The idea of the internet as mainly an information medium seems antediluvian now (or certainly ante web 2.0) because digital marketing years are like dog years – you feel you are experiencing seven years in just one calendar year. A new mentality is required and with this change of outlook will come a continuing flow of innovation. I will call these mindshifts.
Mindshift 1 – Be discoverable: A brand that is easy to find online is a dynamic brand. This is probably a better metric to look at these days than the brand tracking study. If you are on page two of the search, or rarely talked about, your customer will sense that you have not quite stayed in touch with the new dispensation. So how do you get to be more discoverable?
Mindshift 2 – By being relevant and contextual: Potential buyers are in different modes – browsing, sharing, researching individual cars, looking at prices and offers, buying and even managing their car service online. It means that your brand has to be present on the key online platforms with content that is relevant to that platform. (The new jargon for this is ‘liquid content’– which sounds like what happens after eating a prawn past its best.) Figure 1 gives you a starting point for thinking what this content might be.

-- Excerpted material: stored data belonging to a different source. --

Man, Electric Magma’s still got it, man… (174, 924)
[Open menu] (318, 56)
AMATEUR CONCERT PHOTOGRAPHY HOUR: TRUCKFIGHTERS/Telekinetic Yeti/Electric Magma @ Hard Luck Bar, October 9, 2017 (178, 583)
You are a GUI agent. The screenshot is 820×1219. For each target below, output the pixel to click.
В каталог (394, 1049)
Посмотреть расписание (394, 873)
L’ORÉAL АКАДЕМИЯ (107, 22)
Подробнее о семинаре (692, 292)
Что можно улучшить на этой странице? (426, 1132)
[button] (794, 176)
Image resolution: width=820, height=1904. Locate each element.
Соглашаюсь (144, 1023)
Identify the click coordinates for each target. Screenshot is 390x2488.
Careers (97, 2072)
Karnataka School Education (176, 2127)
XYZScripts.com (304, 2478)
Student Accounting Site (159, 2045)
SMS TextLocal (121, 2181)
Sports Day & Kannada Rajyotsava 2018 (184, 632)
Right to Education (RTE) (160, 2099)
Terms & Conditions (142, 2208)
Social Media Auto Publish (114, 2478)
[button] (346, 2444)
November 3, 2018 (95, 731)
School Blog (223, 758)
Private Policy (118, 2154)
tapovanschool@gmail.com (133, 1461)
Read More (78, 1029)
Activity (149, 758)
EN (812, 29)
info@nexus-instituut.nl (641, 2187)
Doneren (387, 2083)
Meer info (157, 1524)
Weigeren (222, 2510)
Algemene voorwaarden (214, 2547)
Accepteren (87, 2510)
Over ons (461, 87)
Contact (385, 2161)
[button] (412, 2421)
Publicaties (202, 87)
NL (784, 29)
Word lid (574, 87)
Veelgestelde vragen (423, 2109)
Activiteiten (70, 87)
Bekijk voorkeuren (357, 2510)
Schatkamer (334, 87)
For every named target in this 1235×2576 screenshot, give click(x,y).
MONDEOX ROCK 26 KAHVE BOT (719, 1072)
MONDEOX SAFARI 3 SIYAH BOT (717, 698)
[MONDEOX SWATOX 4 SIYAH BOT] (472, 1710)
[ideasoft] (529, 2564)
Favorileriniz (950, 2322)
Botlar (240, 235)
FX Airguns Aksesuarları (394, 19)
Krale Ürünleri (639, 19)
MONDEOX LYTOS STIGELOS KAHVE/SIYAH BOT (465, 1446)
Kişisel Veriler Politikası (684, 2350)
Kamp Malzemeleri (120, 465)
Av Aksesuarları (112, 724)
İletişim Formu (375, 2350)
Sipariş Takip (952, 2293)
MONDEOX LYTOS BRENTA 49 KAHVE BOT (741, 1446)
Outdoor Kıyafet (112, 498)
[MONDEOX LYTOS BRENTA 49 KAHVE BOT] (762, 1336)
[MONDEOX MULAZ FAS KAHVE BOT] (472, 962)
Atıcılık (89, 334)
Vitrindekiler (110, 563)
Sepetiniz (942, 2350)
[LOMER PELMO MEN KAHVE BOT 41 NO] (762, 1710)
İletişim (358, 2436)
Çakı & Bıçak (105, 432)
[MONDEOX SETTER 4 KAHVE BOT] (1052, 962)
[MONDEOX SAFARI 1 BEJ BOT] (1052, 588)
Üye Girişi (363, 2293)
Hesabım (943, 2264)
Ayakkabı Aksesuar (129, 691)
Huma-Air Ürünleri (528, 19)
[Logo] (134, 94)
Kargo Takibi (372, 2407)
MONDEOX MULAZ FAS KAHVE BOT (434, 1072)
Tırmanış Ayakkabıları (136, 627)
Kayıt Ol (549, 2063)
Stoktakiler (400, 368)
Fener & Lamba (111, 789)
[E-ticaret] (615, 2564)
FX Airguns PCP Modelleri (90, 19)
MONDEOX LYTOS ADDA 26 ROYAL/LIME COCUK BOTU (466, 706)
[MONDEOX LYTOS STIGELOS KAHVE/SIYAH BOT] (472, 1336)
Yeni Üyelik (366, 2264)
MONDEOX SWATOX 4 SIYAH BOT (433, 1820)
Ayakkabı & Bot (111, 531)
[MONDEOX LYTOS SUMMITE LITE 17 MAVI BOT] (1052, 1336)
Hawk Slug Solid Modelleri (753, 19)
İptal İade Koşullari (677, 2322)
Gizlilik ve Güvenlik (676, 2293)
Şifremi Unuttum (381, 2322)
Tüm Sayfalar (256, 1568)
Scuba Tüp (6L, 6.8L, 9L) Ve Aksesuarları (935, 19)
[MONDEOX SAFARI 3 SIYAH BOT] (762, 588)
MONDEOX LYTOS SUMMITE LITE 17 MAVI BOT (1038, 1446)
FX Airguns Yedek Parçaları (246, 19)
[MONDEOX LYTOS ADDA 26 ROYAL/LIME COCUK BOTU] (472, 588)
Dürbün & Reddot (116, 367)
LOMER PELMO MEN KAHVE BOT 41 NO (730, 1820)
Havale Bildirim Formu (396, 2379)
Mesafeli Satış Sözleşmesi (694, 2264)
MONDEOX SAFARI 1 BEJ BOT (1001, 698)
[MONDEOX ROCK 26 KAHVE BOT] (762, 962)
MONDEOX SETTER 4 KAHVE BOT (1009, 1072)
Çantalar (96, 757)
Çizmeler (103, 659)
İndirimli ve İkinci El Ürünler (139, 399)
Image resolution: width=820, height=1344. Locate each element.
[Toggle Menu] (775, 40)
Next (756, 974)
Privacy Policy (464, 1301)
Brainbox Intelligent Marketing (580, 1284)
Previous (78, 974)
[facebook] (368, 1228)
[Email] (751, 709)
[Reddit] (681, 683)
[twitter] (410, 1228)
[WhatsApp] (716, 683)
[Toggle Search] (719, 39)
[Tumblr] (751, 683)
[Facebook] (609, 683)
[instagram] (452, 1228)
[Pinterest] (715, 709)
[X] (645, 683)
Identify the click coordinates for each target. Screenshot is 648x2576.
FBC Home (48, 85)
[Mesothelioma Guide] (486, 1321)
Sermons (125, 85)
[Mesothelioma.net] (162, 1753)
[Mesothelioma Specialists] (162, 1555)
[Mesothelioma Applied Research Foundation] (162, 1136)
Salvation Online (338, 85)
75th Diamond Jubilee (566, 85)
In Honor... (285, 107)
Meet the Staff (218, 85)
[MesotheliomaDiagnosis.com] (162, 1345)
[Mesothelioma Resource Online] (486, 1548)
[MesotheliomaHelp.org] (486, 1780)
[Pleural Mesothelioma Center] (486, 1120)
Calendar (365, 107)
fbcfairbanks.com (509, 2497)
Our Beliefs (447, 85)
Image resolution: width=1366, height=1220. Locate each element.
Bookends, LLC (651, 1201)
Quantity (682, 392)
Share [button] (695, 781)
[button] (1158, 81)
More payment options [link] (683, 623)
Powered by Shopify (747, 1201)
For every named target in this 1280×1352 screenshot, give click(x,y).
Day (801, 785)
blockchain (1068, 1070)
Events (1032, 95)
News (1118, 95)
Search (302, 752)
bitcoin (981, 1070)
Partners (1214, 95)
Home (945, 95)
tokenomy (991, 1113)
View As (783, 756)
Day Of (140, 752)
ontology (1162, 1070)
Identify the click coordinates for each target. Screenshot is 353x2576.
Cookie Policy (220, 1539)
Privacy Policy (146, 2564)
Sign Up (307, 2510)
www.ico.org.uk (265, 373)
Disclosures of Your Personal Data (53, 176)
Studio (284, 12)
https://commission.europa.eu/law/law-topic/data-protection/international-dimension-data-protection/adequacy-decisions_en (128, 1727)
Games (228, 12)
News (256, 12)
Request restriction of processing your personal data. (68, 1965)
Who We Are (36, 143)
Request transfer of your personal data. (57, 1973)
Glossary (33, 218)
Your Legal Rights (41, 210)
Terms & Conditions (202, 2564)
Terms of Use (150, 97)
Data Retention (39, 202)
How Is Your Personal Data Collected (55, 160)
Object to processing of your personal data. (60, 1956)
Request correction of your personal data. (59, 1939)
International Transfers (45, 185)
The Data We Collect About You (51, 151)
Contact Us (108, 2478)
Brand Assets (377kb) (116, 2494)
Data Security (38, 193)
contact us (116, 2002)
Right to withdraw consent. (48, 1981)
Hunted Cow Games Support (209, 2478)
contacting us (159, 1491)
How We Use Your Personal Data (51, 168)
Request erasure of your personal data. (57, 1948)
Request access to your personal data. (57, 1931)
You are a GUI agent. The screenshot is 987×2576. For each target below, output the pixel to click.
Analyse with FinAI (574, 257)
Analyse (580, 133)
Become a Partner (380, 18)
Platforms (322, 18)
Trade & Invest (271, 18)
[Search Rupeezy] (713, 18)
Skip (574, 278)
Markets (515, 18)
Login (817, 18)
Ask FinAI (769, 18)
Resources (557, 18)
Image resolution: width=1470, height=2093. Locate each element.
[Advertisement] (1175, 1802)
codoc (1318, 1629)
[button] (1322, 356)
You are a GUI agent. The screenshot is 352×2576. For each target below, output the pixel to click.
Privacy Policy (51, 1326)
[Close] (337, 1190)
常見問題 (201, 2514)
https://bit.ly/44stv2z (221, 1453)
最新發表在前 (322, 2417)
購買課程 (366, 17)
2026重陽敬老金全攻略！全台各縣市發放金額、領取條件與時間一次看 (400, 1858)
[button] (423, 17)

Mindshift 3 – Think like a publisher not an advertiser: Advertisers buy media spaces and fill them with messages. Publishers entertain, inform and involve. In fact those three words provide a useful checklist for the kind of content a brand needs now. This should live in ‘a hub’ where people can enjoy the entertainment or get deep into the product information or both. My final example and a pointer to the future does just that. This is Volvo trucks ‘content hub’ on YouTube where audience has been built (74 million views no less) by a great piece of ‘how did they do that!’ entertainment featuring Jean Claude Van Damme. For the truck geek there are informational videos on every aspect of the product and there is also a spoof film from a member of the general public (this film has over 14 million views), which brings me to my next mindshift.
Mindshift 4 – Be responsive to the conversation around you: A brand should no longer endlessly repeat the same message. A brand should, of course, have a consistent set of values and ‘a voice’ – but now many conversations and people, rather than the brand, may initiate those conversations. How can you find out about the conversation around your brand? A good place to start is Google Trends – a web resource where you can analyse the hot and emerging search topics around your category and your brand. Next year I suggest you start your planning here – rather than ask what have we got to tell people. If you start with what interests people, you may come up with ideas that are much more popular and shareable and that in turn will make you more discoverable.
Mindshift 5 – Always on, always listening: People used to access the internet in a room through a big screen that was turned on and off. Now people are always on – searching, commenting and sharing – and that means brands should always be listening (Figure 2). Listening leads to better communication. And that observation, at least, is as old as the hills.